(Collected data entries)

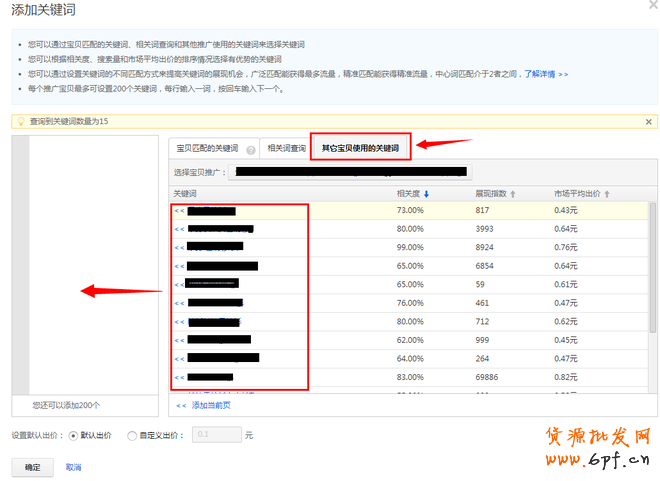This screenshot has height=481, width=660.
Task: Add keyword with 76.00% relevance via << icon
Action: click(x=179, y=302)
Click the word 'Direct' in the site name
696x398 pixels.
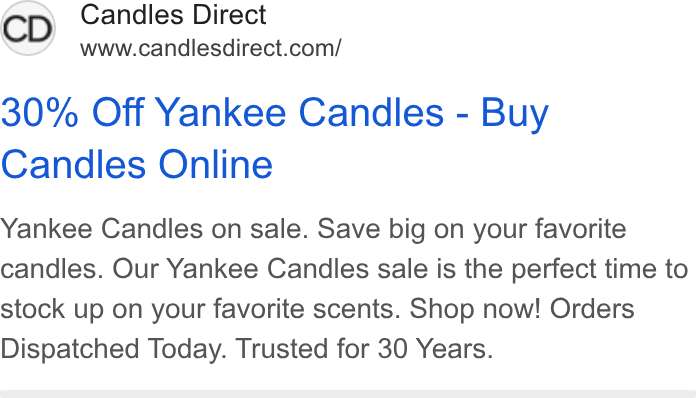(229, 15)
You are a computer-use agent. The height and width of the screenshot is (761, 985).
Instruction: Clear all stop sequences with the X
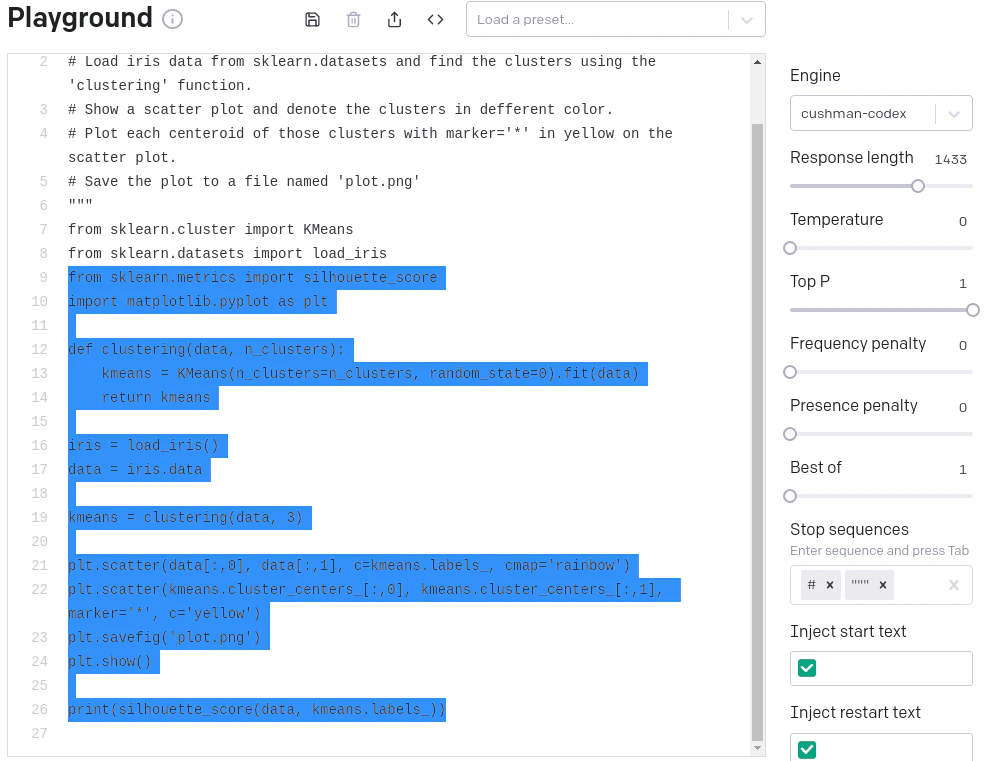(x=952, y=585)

WHAT YOU WILL DO
Copy out, with no pictures, the lines from the one containing "You are a computer-use" through the last line of the data above, both ends included and each word unchanged.

EXERCISE RESULT
You are a computer-use agent. The height and width of the screenshot is (761, 985).
Instruction: Clear all stop sequences with the X
(x=952, y=585)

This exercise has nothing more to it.